Give the lines from the line with "The width and height of the screenshot is (2576, 728). Describe" to the line with "What do you see at coordinates (1034, 87)" as a Markdown table with the columns Row and Line, numbering each line and leaving out blank ones.
++++ LISTED RECORDS
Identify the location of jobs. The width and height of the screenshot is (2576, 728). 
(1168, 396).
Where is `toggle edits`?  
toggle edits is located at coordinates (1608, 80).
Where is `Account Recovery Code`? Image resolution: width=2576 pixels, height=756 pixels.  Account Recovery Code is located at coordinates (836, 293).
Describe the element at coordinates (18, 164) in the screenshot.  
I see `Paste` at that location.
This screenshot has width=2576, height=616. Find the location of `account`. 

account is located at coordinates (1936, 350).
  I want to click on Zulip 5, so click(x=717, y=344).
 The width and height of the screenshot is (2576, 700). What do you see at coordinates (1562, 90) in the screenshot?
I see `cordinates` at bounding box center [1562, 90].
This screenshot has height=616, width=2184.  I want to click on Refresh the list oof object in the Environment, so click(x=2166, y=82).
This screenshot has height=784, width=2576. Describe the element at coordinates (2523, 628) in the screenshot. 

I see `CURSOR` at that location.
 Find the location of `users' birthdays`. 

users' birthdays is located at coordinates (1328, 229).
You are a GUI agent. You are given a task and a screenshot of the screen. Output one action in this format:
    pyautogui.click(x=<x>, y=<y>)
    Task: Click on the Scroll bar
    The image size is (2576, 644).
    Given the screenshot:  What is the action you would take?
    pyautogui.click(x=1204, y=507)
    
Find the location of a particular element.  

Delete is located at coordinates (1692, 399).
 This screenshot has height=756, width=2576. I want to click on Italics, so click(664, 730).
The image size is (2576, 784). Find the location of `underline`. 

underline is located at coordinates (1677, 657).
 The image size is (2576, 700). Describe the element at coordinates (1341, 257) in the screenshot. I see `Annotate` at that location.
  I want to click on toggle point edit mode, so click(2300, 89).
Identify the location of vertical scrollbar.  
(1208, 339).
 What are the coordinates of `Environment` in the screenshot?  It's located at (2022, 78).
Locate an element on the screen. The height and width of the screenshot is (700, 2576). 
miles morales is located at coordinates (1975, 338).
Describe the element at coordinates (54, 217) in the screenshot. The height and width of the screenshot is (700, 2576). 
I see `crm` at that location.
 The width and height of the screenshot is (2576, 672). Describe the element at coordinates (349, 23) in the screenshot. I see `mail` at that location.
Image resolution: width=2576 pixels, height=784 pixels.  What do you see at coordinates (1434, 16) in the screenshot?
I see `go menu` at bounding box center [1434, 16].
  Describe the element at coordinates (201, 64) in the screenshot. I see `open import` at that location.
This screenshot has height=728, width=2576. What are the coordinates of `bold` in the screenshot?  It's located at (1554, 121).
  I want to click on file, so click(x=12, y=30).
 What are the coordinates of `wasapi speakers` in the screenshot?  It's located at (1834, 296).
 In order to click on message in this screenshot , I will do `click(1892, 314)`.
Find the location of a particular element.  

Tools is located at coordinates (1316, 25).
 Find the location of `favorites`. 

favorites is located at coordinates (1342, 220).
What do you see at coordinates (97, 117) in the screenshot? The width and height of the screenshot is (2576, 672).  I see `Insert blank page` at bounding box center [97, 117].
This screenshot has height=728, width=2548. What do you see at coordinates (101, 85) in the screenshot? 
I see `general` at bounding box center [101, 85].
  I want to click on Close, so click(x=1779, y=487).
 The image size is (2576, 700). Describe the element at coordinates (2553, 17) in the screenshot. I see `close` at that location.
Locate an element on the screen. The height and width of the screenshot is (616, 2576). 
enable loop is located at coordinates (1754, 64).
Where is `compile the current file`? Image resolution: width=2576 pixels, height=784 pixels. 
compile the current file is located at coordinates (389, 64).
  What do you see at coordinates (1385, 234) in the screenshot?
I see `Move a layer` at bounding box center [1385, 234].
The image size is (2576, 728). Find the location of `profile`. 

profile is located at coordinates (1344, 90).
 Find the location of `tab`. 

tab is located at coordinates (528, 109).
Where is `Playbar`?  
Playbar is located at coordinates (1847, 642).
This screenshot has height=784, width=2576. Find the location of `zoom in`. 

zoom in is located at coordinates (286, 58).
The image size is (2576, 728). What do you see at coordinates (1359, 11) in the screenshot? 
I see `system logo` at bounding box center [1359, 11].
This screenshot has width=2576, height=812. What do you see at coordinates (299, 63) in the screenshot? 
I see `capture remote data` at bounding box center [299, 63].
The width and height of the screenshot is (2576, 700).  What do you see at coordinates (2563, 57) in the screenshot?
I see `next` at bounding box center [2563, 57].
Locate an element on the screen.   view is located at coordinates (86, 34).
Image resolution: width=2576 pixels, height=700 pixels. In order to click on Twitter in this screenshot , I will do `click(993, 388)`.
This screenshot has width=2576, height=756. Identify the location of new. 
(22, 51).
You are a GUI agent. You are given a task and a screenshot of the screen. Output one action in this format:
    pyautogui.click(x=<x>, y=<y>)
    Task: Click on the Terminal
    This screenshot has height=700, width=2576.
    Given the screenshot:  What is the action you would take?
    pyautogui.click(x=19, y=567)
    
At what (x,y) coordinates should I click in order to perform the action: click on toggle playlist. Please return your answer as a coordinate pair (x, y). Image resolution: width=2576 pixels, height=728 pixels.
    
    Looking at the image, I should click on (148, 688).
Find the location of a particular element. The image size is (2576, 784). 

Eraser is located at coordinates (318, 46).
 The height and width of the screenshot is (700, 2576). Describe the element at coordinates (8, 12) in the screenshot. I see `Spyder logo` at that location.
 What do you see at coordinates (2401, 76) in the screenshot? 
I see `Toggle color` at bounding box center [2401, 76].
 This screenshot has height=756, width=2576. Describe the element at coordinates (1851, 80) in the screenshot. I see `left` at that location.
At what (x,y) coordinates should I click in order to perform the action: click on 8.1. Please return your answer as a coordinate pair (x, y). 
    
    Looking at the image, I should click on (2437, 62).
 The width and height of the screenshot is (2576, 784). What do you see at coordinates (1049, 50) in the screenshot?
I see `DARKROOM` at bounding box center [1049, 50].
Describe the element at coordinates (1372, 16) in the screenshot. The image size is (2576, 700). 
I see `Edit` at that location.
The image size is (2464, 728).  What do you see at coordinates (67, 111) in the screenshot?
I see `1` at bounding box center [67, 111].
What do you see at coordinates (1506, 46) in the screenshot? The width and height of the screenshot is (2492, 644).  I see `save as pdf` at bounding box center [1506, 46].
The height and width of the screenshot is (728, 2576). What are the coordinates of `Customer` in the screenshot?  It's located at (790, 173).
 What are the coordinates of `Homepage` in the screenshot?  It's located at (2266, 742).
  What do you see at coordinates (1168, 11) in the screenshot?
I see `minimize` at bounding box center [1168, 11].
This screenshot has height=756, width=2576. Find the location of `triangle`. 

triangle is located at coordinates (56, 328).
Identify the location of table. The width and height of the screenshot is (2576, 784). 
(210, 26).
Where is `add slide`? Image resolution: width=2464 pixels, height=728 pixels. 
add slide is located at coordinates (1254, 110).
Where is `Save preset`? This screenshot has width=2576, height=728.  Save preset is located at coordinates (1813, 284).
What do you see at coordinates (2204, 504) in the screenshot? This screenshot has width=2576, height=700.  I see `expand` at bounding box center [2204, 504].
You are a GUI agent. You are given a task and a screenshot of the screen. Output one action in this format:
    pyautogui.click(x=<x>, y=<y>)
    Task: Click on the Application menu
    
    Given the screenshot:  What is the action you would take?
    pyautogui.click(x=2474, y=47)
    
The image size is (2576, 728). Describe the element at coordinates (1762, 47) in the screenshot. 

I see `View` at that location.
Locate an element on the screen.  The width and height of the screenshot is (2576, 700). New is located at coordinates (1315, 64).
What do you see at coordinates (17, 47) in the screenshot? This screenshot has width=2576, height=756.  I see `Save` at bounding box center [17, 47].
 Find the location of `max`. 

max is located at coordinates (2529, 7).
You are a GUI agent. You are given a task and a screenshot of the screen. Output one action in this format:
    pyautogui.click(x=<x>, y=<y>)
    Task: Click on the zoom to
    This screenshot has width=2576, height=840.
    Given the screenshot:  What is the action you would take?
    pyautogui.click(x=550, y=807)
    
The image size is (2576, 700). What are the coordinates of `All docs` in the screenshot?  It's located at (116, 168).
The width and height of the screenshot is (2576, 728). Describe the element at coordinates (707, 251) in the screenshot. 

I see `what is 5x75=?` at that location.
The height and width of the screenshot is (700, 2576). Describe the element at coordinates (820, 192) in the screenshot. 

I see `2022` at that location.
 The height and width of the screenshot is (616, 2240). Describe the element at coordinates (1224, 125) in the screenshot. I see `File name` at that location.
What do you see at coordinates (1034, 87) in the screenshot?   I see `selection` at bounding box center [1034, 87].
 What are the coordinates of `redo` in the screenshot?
++++++++
SOLUTION FOR THIS PROBLEM
| Row | Line |
|---|---|
| 1 | The width and height of the screenshot is (2576, 728). Describe the element at coordinates (707, 251) in the screenshot.  |
| 2 | I see `what is 5x75=?` at that location. |
| 3 | The height and width of the screenshot is (700, 2576). Describe the element at coordinates (820, 192) in the screenshot.  |
| 4 | I see `2022` at that location. |
| 5 |  The height and width of the screenshot is (616, 2240). Describe the element at coordinates (1224, 125) in the screenshot. I see `File name` at that location. |
| 6 | What do you see at coordinates (1034, 87) in the screenshot?   I see `selection` at bounding box center [1034, 87]. |